She arrived in Vancouver from Tehran as a teenager—new language, new culture, same ambition. While others saw a crowded internet, Shahrzad saw a blank stage where creators could own their audience and their future.
✨ A Spark Becomes a Company
In 2005, while still in school, she founded BroadbandTV (BBTV) out of a tiny apartment. The bet was radical at the time: help video creators grow, monetize, and protect their content on platforms like YouTube.
“Give creators power, and they’ll build the future of media.”

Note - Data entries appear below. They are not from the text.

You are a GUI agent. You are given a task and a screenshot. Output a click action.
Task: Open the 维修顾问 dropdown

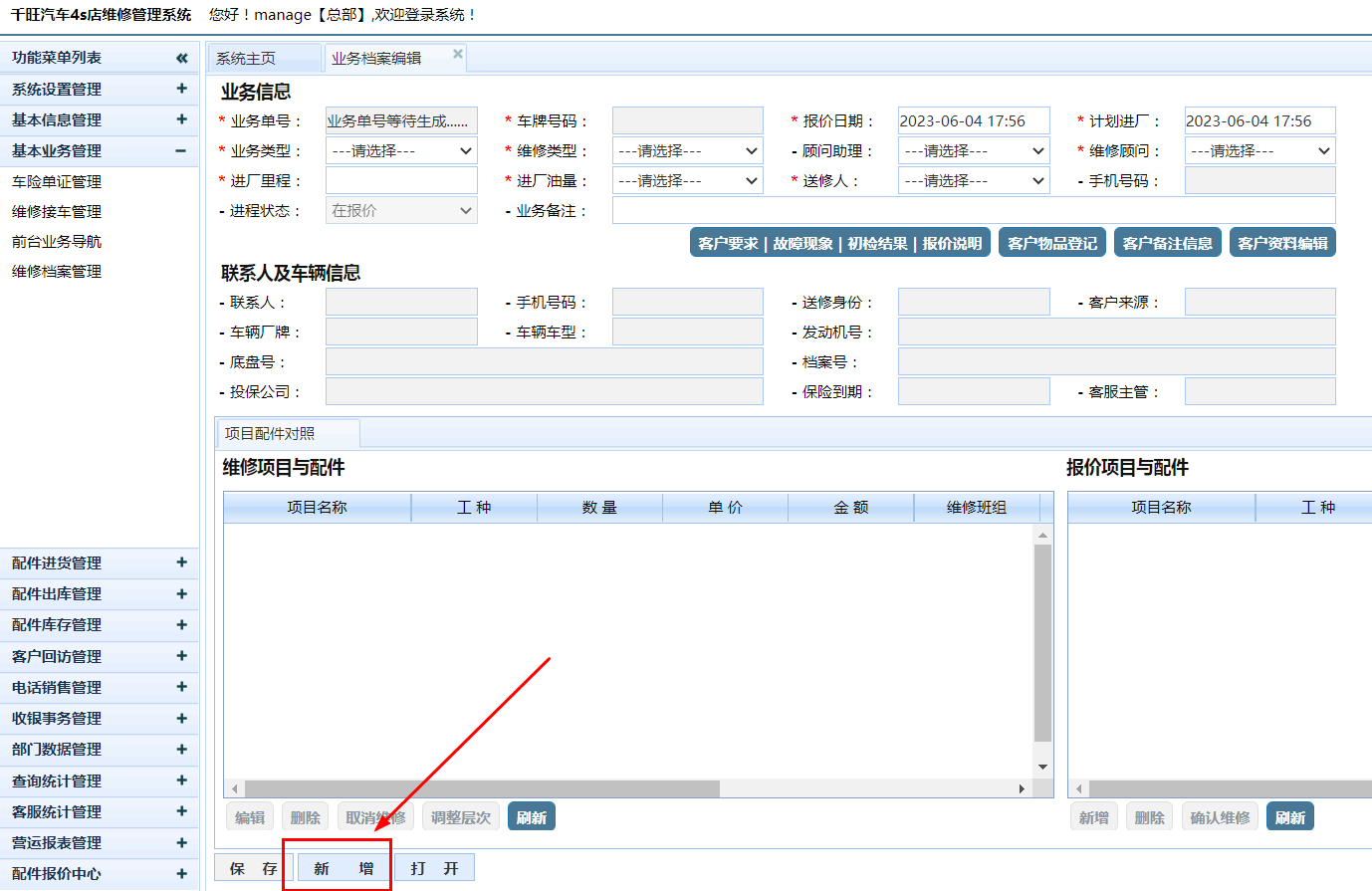pos(1259,151)
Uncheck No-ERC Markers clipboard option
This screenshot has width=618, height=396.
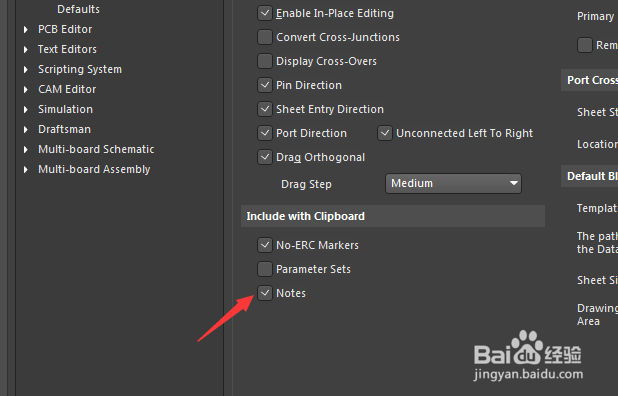[x=265, y=245]
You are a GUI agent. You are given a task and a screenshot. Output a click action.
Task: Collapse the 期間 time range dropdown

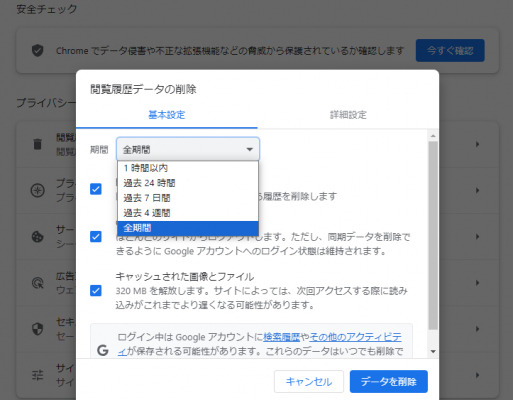pos(188,149)
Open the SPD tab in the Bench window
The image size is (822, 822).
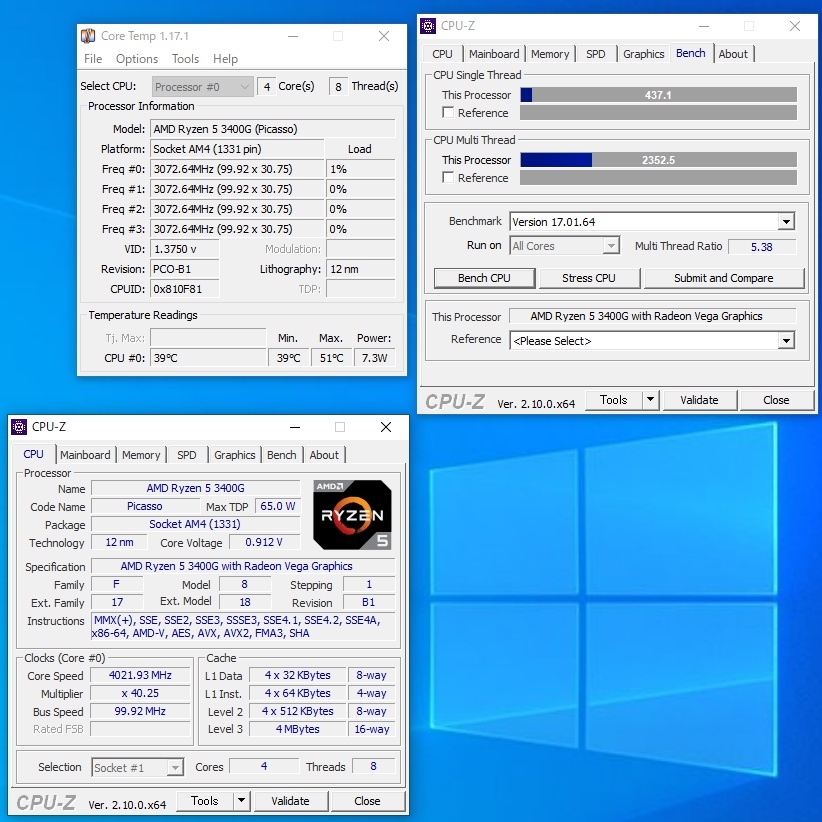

BBTV built tools that matched rights, crushed piracy, and unlocked new revenue streams. Creators joined by the thousands; then by the millions. Before long, BBTV was one of the world’s largest creator ecosystems.
❤️ Building More Than a Brand
Shahrzad didn’t just scale views—she scaled opportunities. BBTV opened doors for underrepresented voices, indie studios, and emerging artists who had talent but no distribution. Employment grew in Vancouver’s tech scene, and Canada’s footprint in global digital media expanded with it.
🌍 Beyond Business
She became a champion for inclusive entrepreneurship, served on boards, advised on innovation policy, and invested in community initiatives. Recognition followed—business awards, international honors—but her north star stayed the same: creators first.
🎯 Why Her Story Inspires
- Start small, think platform. Tools beat one-off hits.
- Protect creators, grow value. Ethics can be a business model.
- Immigrant perspective = unfair advantage. Seeing gaps others miss.
From a student with a laptop to a new media mogul shaping how creators earn online, Shahrzad Rafati proves that Canadian immigrant stories can rewrite entire industries.